Action-Driven Processes for Continuous-Time Control
Ruimin He, Shaowei Lin
TL;DR
The paper addresses the challenge of unifying continuous-time state dynamics with discrete decision actions by introducing Action-Driven Processes (ADPs). It develops two equivalent formulations of ADPs and situates them relative to MDPs, illustrating how reinforcement learning can be viewed through a variational-inference lens in continuous time. The key contribution is showing that maximum-entropy reinforcement learning emerges from KL-regularized inference on ADPs, with spiking neural networks used as representative examples. This framework offers a principled, time-continuous approach to learning in action-driven systems and points toward future work in algorithm design and diagrammatic, category-theoretic foundations for ADPs.
Abstract
At the heart of reinforcement learning are actions -- decisions made in response to observations of the environment. Actions are equally fundamental in the modeling of stochastic processes, as they trigger discontinuous state transitions and enable the flow of information through large, complex systems.

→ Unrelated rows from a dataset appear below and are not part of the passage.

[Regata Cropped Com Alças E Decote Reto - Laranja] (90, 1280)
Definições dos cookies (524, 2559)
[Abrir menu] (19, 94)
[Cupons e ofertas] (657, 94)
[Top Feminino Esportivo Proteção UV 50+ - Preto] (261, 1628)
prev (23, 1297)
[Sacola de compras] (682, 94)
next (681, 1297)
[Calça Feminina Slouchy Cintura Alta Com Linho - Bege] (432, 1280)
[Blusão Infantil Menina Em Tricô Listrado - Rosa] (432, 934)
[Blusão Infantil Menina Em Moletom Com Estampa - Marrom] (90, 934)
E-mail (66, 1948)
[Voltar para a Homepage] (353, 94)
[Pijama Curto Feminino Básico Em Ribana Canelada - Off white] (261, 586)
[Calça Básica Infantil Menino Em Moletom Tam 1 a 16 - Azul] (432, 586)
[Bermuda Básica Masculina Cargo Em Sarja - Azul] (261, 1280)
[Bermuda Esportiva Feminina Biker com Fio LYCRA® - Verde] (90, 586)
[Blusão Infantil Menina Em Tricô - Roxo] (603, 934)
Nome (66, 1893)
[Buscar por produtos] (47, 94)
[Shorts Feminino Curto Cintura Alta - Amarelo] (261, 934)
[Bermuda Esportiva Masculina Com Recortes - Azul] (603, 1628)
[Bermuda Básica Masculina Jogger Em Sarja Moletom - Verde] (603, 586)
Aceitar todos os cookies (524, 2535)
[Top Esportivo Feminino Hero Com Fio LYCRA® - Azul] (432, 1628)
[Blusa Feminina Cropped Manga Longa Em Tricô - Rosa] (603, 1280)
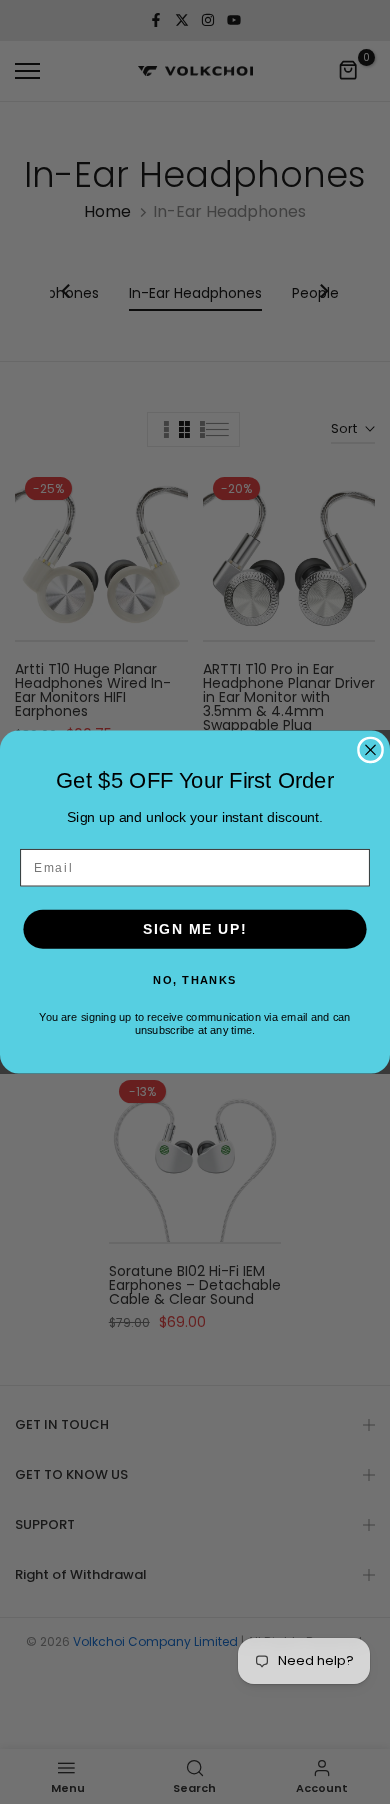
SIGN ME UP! (195, 929)
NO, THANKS (194, 979)
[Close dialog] (370, 749)
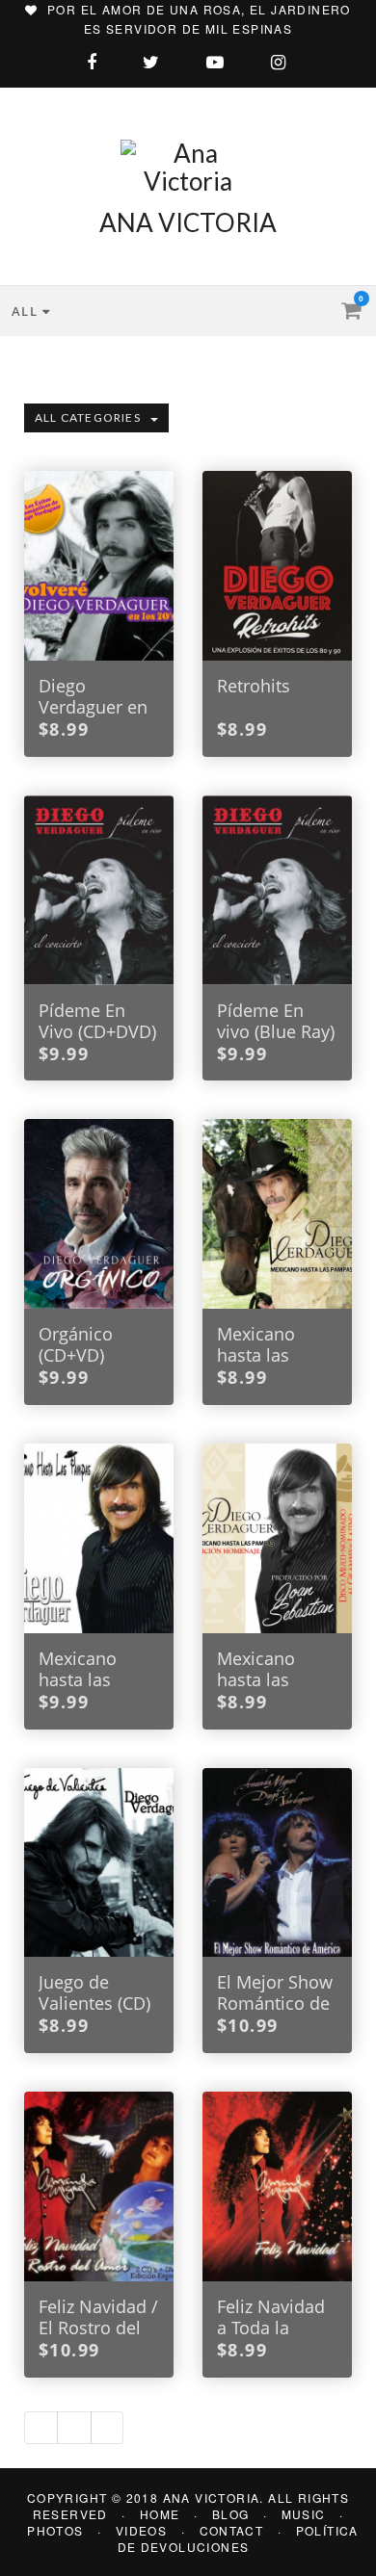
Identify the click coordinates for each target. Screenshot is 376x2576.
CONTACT (232, 2530)
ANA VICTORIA (188, 222)
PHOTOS (55, 2530)
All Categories (88, 417)
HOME (160, 2514)
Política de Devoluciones (238, 2538)
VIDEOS (141, 2530)
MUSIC (304, 2514)
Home (33, 344)
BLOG (231, 2514)
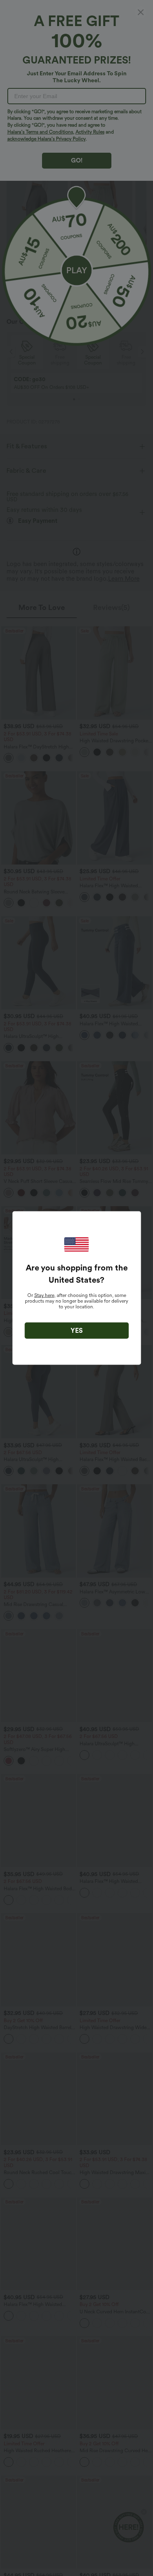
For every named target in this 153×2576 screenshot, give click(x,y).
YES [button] (77, 1330)
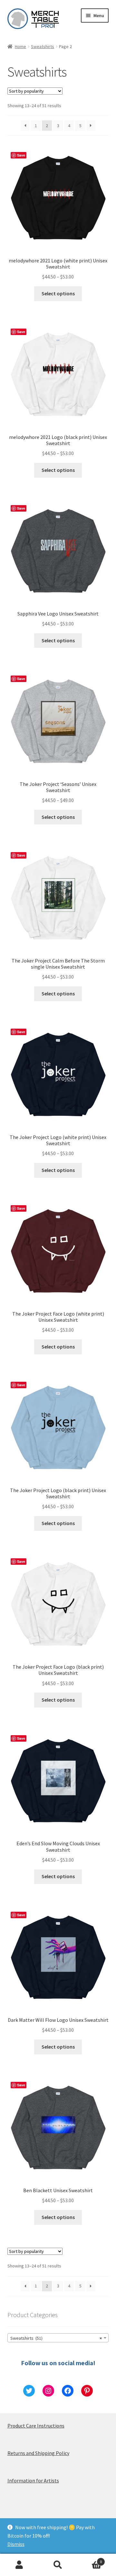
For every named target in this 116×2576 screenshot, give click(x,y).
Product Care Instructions (35, 2425)
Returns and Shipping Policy (38, 2453)
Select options (58, 293)
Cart (89, 2559)
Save (21, 155)
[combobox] (58, 2337)
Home (20, 46)
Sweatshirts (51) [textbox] (56, 2338)
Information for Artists (33, 2480)
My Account (19, 2565)
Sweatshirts (42, 46)
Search (58, 2565)
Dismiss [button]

In this paper, we unify the perspectives of stochastic processes and reinforcement learning through action-driven processes, and illustrate their application to spiking neural networks. Leveraging ideas from control-as-inference, we show that minimizing the Kullback-Leibler divergence between a policy-driven true distribution and a reward-driven model distribution for a suitably defined action-driven process is equivalent to maximum entropy reinforcement learning.